Pulse.Perf measures frame time with a rolling 60-sample average. Use it to detect when your script is causing frame drops, or to confirm a heavy loop is staying within budget.


API

Pulse.Perf.tick() -- call once per frame to sample
Pulse.Perf.avg() -- average frame time in seconds (60-sample rolling)
Pulse.Perf.fps() -- estimated FPS (1 / avg)
Pulse.Perf.setThreshold(ms) -- warn to console when avg exceeds this ms value
Pulse.Perf.enabled -- false if the sampler hit an internal error

Basic usage

Call Pulse.Perf.tick() inside your Heartbeat handler to measure how often that frame fires, then read avg() or fps() elsewhere.
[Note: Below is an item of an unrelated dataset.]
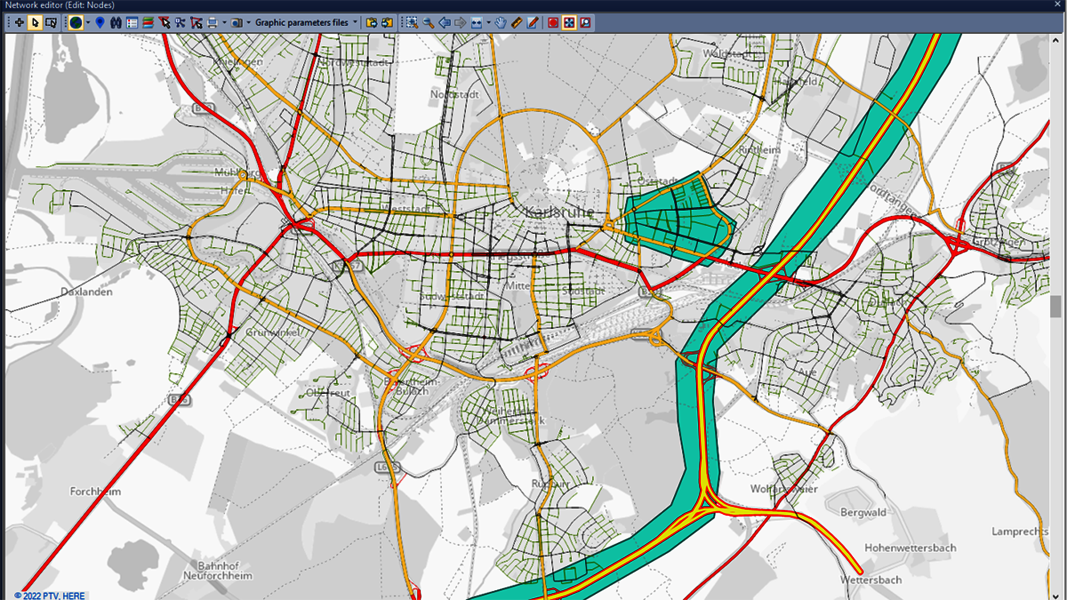Activate the binoculars find tool
The height and width of the screenshot is (600, 1067).
click(115, 22)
on.heartbeat({ when: enabled }, () => {
Pulse.Perf.tick()
// your per-frame work here
})

Read the average anywhere:

function getFPS() {
return Pulse.Perf.fps()
}

Warn threshold

Set a threshold (in milliseconds) to get automatic console warnings when average frame time is too high:

Pulse.Perf.setThreshold(33) // warn if avg > 33 ms (~30 fps)
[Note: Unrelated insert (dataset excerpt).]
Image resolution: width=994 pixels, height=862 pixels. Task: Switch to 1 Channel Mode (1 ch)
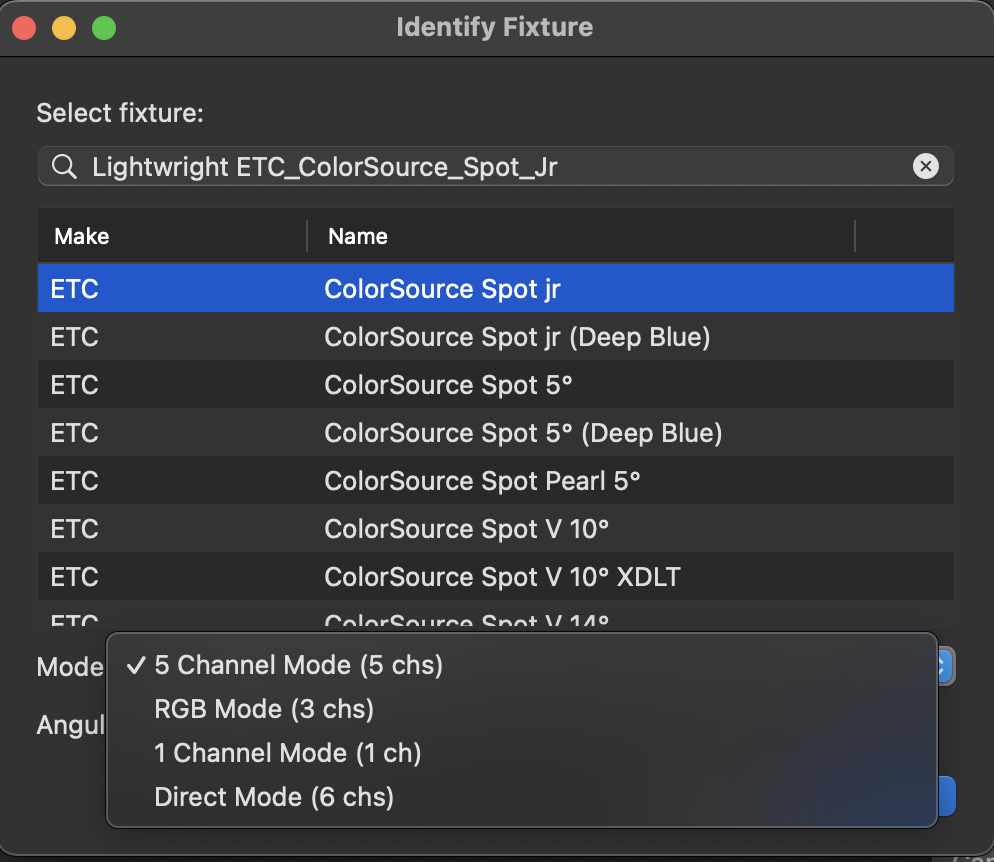288,753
Call this in component setup. Warnings are throttled to at most one per 5 seconds.


Using with Pulse.Monitor

Pair with Pulse.Monitor to see live frame time in the dev overlay:

on.heartbeat({ when: enabled }, () => {
Pulse.Perf.tick()
Pulse.Monitor.set('fps', math.floor(Pulse.Perf.fps()))
})

Limitations

  • tick() is based on wall-clock time between calls, not the Heartbeat dt parameter. If you call it from multiple places you'll get incorrect readings.
  • The rolling buffer holds 60 samples. Results are unreliable for the first second after enabling.
  • Pulse.Perf.enabled becomes false if tick() throws internally; all subsequent calls become no-ops.